JAWA BARAT, TRIMSATINEWS – Gubernur Jawa Barat Dedi Mulyadi menegaskan mulai 1 November 2025, pegawai ASN Pemprov Jabar dengan kinerja buruk atau tingkat kehadiran rendah akan diumumkan melalui media sosial dinas masing-masing. Kebijakan ini disampaikan Dedi saat acara Pembinaan Kepegawaian di Sasana Budaya Ganesha, Bandung.
“Setiap bulan nanti bisa lihat pegawai dengan tingkat kehadiran rendah dan kinerjanya buruk akan diumumkan di media sosial per 1 November,” ucap Dedi, Kamis (2/10).
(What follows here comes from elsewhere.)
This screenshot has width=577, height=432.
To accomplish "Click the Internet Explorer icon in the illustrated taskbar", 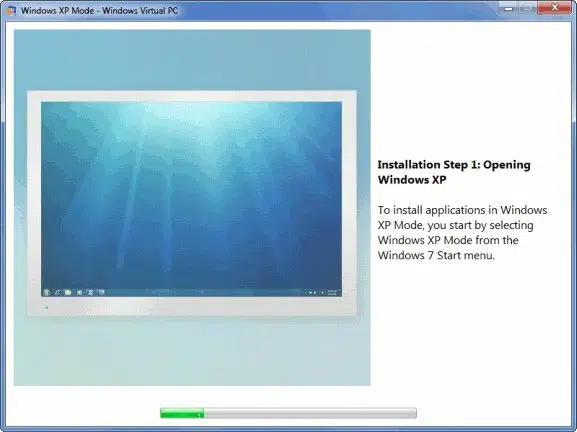I will coord(57,293).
Ia menekankan, ASN yang tidak produktif akan dialihkan tugasnya ke sekolah-sekolah untuk membantu pekerjaan administrasi. Menurut Dedi, setiap pegawai yang menerima gaji negara wajib memberikan kontribusi nyata. Jika tidak mampu memenuhi indikator capaian kerja, pegawai tersebut berpotensi diberhentikan.
“Diberhentikan. Hari ini bisa ditanya tuh, udah lebih dari 20 orang diberhentikan, cuma kita enggak umumkan,” ungkapnya.